Alla domanda posta agli esecutori dei crimini nazisti verso gli ebrei e verso tutti coloro non graditi, se si rendevano conto di quanto facevano, la risposta più frequente è stata che loro obbedivano agli ordini e rispettavano le regole imposte

Come quasi tutti i giorni per andare al lavoro, prendo la metropolitana e scendo all’ultima fermata in quel di Scampia, quartiere della periferia napoletana, terreno della criminalità organizzata, ma anche di tanta brava gente incolpevole di vivere in un posto tanto tristemente famoso. Mentre scendo dalla scala mobile per uscire, dal varco di uscita mi vengono incontro miriadi di persone che passano da quel varco, in barba all’esistenza dei tornelli di entrata. Non solo, ma sempre mentre esco, mi accompagna la voce metallica dall’altoparlante che, in perfetto italiano “rende noto alla spettabile clientela l’obbligo di obliterare il biglietto ad ogni passaggio in stazione negli appositi tornelli di accesso”. Mentre schivo la folla dei passeggeri incrocio un addetto della metropolitana e gli chiedo contezza di quanto accade. L’addetto è giovane, sguardo diretto, atteggiamento disponibile ma determinato. Alle mie osservazioni di cittadina rispettosa delle regole e volenterosa di civiltà quale penso essere, mi spiega perché in quella stazione ci si regola diversamente. -“ signo’,- mi dice,- ma voi avete visto come è fatto l’accesso a questa stazione? Questo accesso è fatto per una stazione dove passano 30 passeggeri al giorno e non, come nelle ore di punta, centinaia di persone contemporaneamente, per cui è praticamente impossibile garantire un passaggio ordinato e scorrevole dei passeggeri, senza far succedere nessun problema”; “si, - replico io-  è vero che così garantite un accesso più fluido e sicuro, ma è anche vero che in questo modo le persone possono entrare senza pagare il biglietto." E lui -” avete ragione, ma spesso di qua passano anche tante persone per le quali i soldi del biglietto so’ soldi, se vanno a lavorare per pochi euro o si vanno a fare una passeggiata, magari con la famiglia e i bambini, vicino al mare o nelle strade cosiddette dei signori…”. Scambiamo qualche altra battuta e ci salutiamo quasi come amici.

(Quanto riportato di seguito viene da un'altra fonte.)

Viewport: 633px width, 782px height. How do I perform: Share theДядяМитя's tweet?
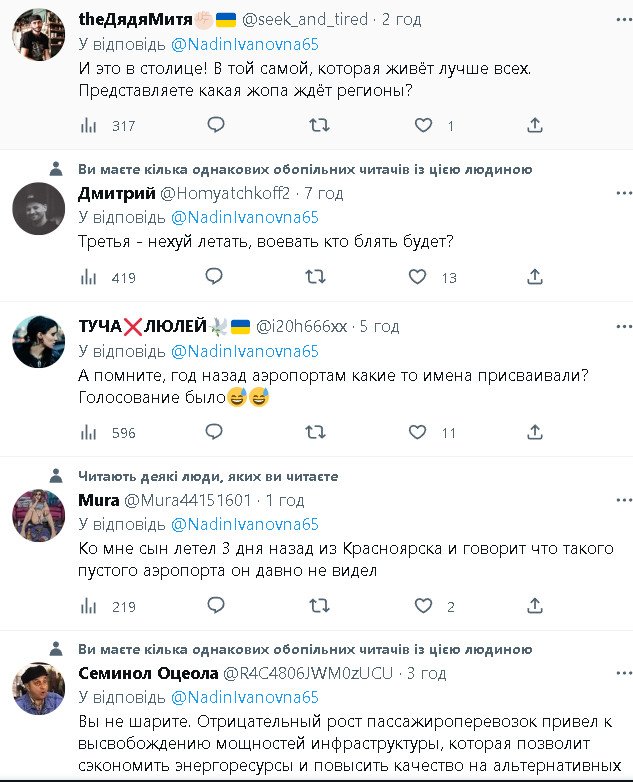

Mentre esco rifletto che, come al solito, così facendo in questa città non si potrà mai promuovere alcuna regola nè tantomeno rispettarla e farla rispettare, non ci si potrà mai sentire come nelle altre metropolitane del mondo civile… Eppure la ragionevolezza e la pacatezza delle considerazioni dell’addetto alla metro, il suo consapevole distacco, il suo senso di realtà e la sua visone delle cose tutte partenopee, mi offrono giocoforza una prospettiva diversa, mi inducono a pensare che probabilmente il rispetto delle regole non discenda dalle stesse ma dal contesto in cui si devono applicare, rispettare e soprattutto far rispettare. L’obbedienza alle regole diviene possibile solo fino al punto in cui l’umanità trova in esse una ragione di esistere, un reale strumento di convivenza e coesione sociale, un esercizio di libertà possibile solo in presenza di relazioni; dopo rischia di diventare ottusa ed insensata  esecuzione prescrittiva.